Frank Stella
print

Though Frank Stella never attended a class with Hofmann (he arrived in New York the same year the artist retired from teaching), he considers himself to be “a Hofmann student without knowing he was one.” Greatly inspired by the often-overlooked master, Stella penned an essay for American Heritage magazine, entitled “The Artist of Century,” in which he likened the effect of Hofmann's manipulation of pigment to the “force of a bomb,” thus proving that Hofmann’s influence extends well beyond the classroom.

Stella’s charmed career in the arts began in 1958 when, fresh out of Princeton University, he came to New York and created a studio out of a former jeweler's shop in the Lower East Side. He began using common house paint to create symmetrical black stripes on canvas. These early works, known as the “Black Paintings,” were chosen by The Museum of Modern Art in the fall of 1959 to be included in their show entitled Sixteen Americans. Their debut is credited with the launch of the minimalist movement of the 1960s. The original asking price for a Black Painting was $75. Today, forty-four years later, the seminal works sell for over $5 million dollars.

Born in 1936 in Malden, Massachusetts to an affluent family, Stella first began painting while in prep school at Phillips Academy in Andover. His father, a gynecologist, encouraged him to go to a top Ivy League school, and when the time came for Stella to decide, he chose Princeton for its proximity to the New York art scene. Once in Manhattan, Stella quickly became a regular in that scene. He befriended painters Jasper Johns and Robert Rauschenberg, and architects Richard Meier and Philip Johnson, and married his first wife, art critic Barbara Rose, then a Columbia graduate student.

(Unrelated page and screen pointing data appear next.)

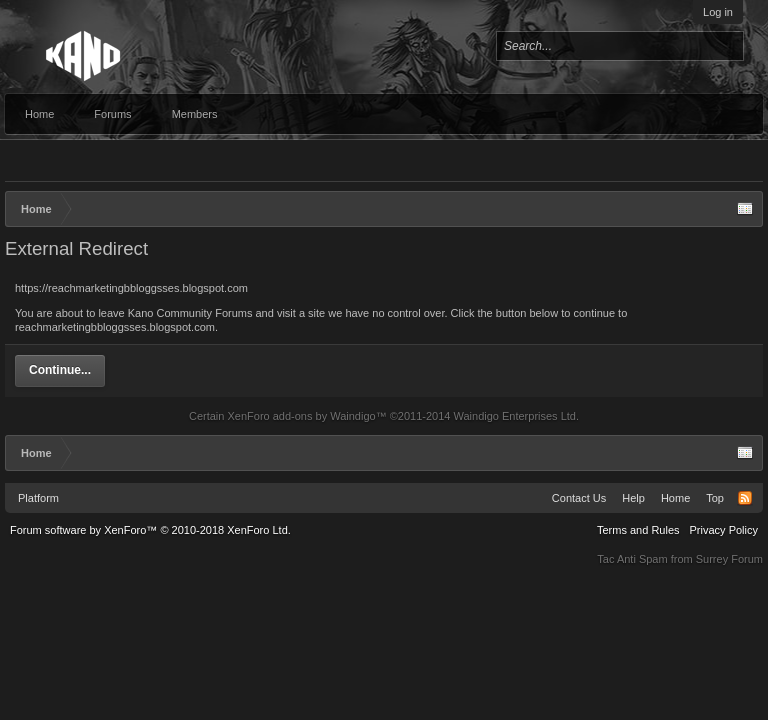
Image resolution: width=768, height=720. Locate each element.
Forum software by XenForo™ (150, 530)
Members (195, 114)
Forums (112, 114)
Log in (718, 12)
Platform (38, 498)
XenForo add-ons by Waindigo (301, 416)
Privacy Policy (724, 530)
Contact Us (579, 498)
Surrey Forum (729, 559)
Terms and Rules (638, 530)
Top (715, 498)
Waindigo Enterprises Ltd (514, 416)
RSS (745, 498)
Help (633, 498)
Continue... (60, 370)
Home (39, 114)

In 1959, art dealer Leo Castelli included Stella, then only 23, among the breakthrough artists his gallery represented. Though he continued to refine his signature cool, removed approach into the 60s, his paintings evolved to include bright colors, metallic paint and geometrically and curvilinear-shaped canvases.

In contrast to their minimalist appearance, the titles of Stella’s works became increasingly exotic and evocative: names like “Tahkt-I-Sulayman Variation II,” (1969) “Firuzabad III,” (1970), and “Botafogo,” (1975) suggest multiple levels of depth and meaning.

Stella became the one of the few artists to be featured in two major retrospectives at The Museum of Modern Art: one in 1970 and one in 1987. Throughout the 70s and 80s, he continued to reinvent himself, making a wild departure from his Minimalist roots to explore sculptural forms using explosive colors.

Of late, Stella’s work has remained within the three-dimensional realm; his latest sculptures (which he refers to as paintings, saying, ''A sculpture is just a painting cut out and stood up somewhere.’’) abandon the brazen color, but still maintain an explosive quality in their scale and form. In the summer of 2001,The Prince of Homburg, a massive 20,000-pound outdoor sculpture, mostly metal, was inaugurated at the National Gallery of Art in Washington, DC.